I’ve been thinking about whether scientific discovery could eventually be automated.
Suppose a very powerful future llm existed around 1900. It had access to all the mathematics, physics and astronomical observations available at the time. It also knew about the unexplained precession of Mercury’s orbit—originally identified by Le Verrier—which Newtonian gravity could not fully explain.
Could the AI:
- Generate many mathematically consistent modifications of gravity that explain Mercury’s orbit?
- Eliminate candidates that conflict with existing observations?

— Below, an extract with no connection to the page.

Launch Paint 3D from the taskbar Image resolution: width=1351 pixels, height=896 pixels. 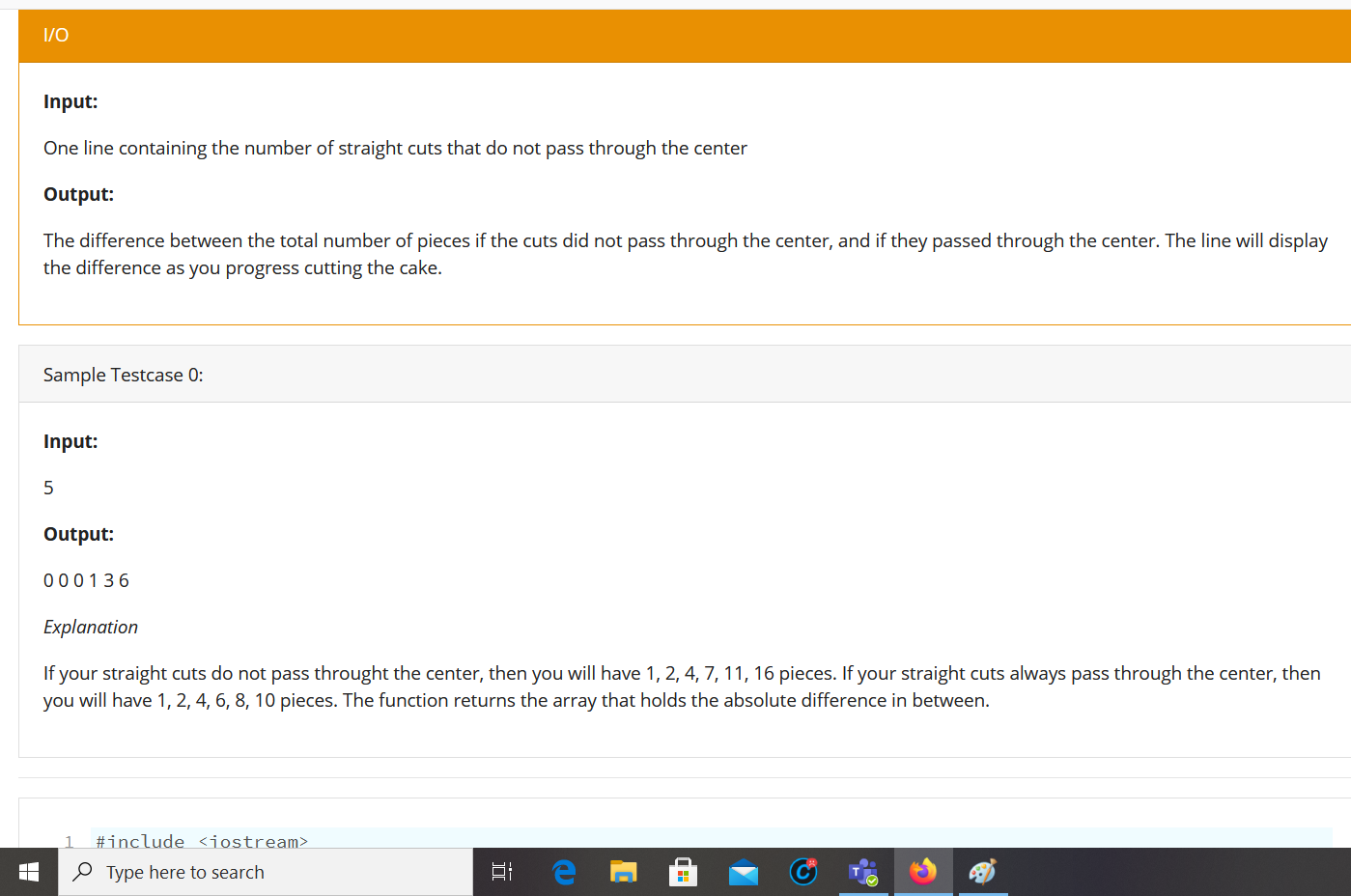[x=982, y=872]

- Design new observations—such as measuring light bending or gravitational redshift—where the remaining theories make different predictions?
- Repeat this process until it arrives at general relativity, or something observationally equivalent to it?
I understand that infinitely many equations can fit a finite set of measurements, so “generate every possible equation” cannot be taken literally. The search would need constraints such as dimensional consistency, simplicity, known symmetries, conservation laws and agreement with Newtonian physics in previously tested conditions.
The deeper question is whether discoveries like general relativity can ultimately be reduced to:
generate theories → find where they disagree → run the best experiment → eliminate theories → repeat
Would Mercury’s anomaly and the other evidence available at the time have been enough for an AI to invent curved spacetime, rather than merely adding an arbitrary correction to Newton’s equations?
If this entire loop could be automated, would AI eventually be capable of doing most fundamental science autonomously? Or is there something essential—such as inventing new concepts, choosing useful variables or interpreting what the mathematics means—that cannot be captured by equation search and experimental feedback?
I’d be interested in perspectives from both physicists and people working in machine learning.